- Location of Pattonsburg, Missouri
- Coordinates: 40°04′17″N 94°06′22″W﻿ / ﻿40.07139°N 94.10611°W
- Country: United States
- State: Missouri
- County: Daviess

Area
- • Total: 0.61 sq mi (1.57 km^{2})
- • Land: 0.61 sq mi (1.57 km^{2})
- • Water: 0 sq mi (0.00 km^{2})
- Elevation: 860 ft (260 m)

Population (2020)
- • Total: 314
- • Density: 517.9/sq mi (199.95/km^{2})
- Time zone: UTC-6 (Central (CST))
- • Summer (DST): UTC-5 (CDT)
- ZIP code: 64670
- Area code: 660
- FIPS code: 29-56558
- GNIS feature ID: 2396162
- Website: www.pattonsburgmo.org

= Pattonsburg, Missouri =

City in Daviess County, Missouri, United States

Pattonsburg is a city in northwest Daviess County, Missouri, United States. The population was 314 at the 2020 census.

==History==
Pattonsburg's current location is four miles north of the previous spot, Old Pattonsburg, as it is referred to today. The old town was devastated by the Great Flood of 1993 and was forced to move; therefore, town residents chose the new location that is located on higher ground.

==Geography==
Pattonsburg is located in northwest Daviess County just west of U.S. Route 69 and two miles west of I-35. Big Creek flows past east of the town and joins the Grand River approximately two miles to the southeast.

According to the United States Census Bureau, the city has a total area of 0.61 sqmi, all land.

==Demographics==

Historical population
| Census | Pop. | Note | %± |
| 1890 | 532 |  | — |
| 1900 | 1,065 |  | 100.2% |
| 1910 | 1,044 |  | −2.0% |
| 1920 | 1,068 |  | 2.3% |
| 1930 | 1,009 |  | −5.5% |
| 1940 | 1,017 |  | 0.8% |
| 1950 | 883 |  | −13.2% |
| 1960 | 753 |  | −14.7% |
| 1970 | 540 |  | −28.3% |
| 1980 | 502 |  | −7.0% |
| 1990 | 414 |  | −17.5% |
| 2000 | 261 |  | −37.0% |
| 2010 | 348 |  | 33.3% |
| 2020 | 314 |  | −9.8% |
U.S. Decennial Census

===2010 census===
As of the census of 2010, there were 348 people, 99 households, and 59 families living in the city. The population density was 570.5 PD/sqmi. There were 118 housing units at an average density of 193.4 /sqmi. The racial makeup of the city was 95.1% White, 2.6% African American, 1.4% Native American, and 0.9% from two or more races. Hispanic or Latino of any race were 2.9% of the population.
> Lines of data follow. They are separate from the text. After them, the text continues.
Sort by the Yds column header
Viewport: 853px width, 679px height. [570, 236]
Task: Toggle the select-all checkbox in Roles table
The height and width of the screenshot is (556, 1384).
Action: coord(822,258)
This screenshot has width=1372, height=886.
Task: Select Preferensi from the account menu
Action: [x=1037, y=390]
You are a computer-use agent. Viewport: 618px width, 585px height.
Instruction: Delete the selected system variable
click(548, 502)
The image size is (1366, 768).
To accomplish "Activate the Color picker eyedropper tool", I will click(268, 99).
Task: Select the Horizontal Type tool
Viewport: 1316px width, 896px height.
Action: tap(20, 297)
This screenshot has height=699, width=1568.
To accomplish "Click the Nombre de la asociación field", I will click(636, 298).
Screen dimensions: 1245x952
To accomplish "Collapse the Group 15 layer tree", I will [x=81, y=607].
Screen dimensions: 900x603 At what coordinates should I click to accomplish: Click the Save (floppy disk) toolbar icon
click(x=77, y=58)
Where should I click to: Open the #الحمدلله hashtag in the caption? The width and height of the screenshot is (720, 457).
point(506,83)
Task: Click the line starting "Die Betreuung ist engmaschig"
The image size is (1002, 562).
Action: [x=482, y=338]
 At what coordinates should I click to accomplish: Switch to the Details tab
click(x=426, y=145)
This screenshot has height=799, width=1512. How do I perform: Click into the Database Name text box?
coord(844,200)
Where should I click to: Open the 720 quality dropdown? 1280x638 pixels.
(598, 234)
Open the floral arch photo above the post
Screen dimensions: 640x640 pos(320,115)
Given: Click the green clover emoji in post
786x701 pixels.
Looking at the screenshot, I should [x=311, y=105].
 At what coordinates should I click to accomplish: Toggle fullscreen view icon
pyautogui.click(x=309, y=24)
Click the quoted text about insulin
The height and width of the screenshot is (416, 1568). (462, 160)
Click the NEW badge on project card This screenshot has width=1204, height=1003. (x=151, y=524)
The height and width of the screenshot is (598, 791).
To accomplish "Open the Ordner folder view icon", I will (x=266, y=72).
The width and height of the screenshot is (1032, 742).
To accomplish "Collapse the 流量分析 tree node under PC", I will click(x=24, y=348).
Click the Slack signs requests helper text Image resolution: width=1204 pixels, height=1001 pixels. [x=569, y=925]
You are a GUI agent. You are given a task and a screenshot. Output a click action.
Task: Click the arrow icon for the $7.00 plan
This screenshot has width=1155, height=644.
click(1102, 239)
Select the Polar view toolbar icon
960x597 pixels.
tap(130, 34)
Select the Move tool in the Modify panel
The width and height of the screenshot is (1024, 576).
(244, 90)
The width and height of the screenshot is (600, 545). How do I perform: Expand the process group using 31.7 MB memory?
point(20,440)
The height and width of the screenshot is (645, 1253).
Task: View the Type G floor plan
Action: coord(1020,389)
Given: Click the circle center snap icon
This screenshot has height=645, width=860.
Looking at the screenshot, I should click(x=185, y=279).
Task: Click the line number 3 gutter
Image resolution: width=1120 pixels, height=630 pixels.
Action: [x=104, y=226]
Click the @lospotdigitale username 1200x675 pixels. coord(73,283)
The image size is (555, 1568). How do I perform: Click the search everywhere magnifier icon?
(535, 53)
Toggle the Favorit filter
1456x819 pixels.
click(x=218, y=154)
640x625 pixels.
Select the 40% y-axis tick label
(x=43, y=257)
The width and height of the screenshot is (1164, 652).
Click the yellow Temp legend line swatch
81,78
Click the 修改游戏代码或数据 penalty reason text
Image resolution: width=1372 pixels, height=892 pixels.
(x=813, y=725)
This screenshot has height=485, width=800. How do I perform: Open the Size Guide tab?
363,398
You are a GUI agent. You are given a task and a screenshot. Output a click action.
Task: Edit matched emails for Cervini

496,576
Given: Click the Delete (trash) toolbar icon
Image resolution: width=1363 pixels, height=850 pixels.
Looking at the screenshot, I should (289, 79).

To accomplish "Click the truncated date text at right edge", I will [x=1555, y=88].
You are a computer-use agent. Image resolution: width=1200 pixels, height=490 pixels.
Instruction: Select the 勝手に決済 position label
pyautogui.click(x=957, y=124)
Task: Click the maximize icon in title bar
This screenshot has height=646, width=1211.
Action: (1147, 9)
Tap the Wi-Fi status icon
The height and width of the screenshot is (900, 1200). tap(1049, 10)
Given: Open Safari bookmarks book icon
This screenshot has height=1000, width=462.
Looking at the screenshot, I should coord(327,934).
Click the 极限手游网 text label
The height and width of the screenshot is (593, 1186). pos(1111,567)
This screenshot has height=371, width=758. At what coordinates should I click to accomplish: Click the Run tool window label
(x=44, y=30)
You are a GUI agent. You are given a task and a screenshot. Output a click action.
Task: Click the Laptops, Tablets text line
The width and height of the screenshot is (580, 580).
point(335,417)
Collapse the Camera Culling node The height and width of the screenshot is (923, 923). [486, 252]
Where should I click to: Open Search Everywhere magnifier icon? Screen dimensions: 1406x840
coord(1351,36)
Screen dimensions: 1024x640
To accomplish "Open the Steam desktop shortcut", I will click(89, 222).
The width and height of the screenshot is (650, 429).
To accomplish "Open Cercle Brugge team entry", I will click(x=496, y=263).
There were 99 households, of which 30.3% had children under the age of 18 living with them, 47.5% were married couples living together, 8.1% had a female householder with no husband present, 4.0% had a male householder with no wife present, and 40.4% were non-families. 34.3% of all households were made up of individuals, and 18.2% had someone living alone who was 65 years of age or older. The average household size was 2.28 and the average family size was 3.03.

The median age in the city was 34.2 years. 17.8% of residents were under the age of 18; 12.1% were between the ages of 18 and 24; 34.2% were from 25 to 44; 22.4% were from 45 to 64; and 13.5% were 65 years of age or older. The gender makeup of the city was 60.1% male and 39.9% female.

===2000 census===
As of the census of 2000, there were 261 people, 120 households, and 75 families living in the city. The population density was 194.5 PD/sqmi. There were 134 housing units at an average density of 99.8 /sqmi. The racial makeup of the city was 98.85% White, 0.38% Asian, and 0.77% from two or more races. Hispanic or Latino of any race were 1.53% of the population.

There were 120 households, out of which 32.5% had children under the age of 18 living with them, 44.2% were married couples living together, 15.0% had a female householder with no husband present, and 37.5% were non-families. 35.0% of all households were made up of individuals, and 15.8% had someone living alone who was 65 years of age or older. The average household size was 2.18 and the average family size was 2.80.

In the city the population was spread out, with 25.7% under the age of 18, 9.6% from 18 to 24, 23.4% from 25 to 44, 22.6% from 45 to 64, and 18.8% who were 65 years of age or older. The median age was 41 years. For every 100 females, there were 78.8 males. For every 100 females age 18 and over, there were 79.6 males.

The median income for a household in the city was $30,500, and the median income for a family was $41,875. Males had a median income of $23,750 versus $18,125 for females. The per capita income for the city was $20,779. About 20.3% of families and 26.3% of the population were below the poverty line, including 42.5% of those under the age of eighteen and 19.6% of those 65 or over.

==Education==
It is in the Pattonsburg R-II School District.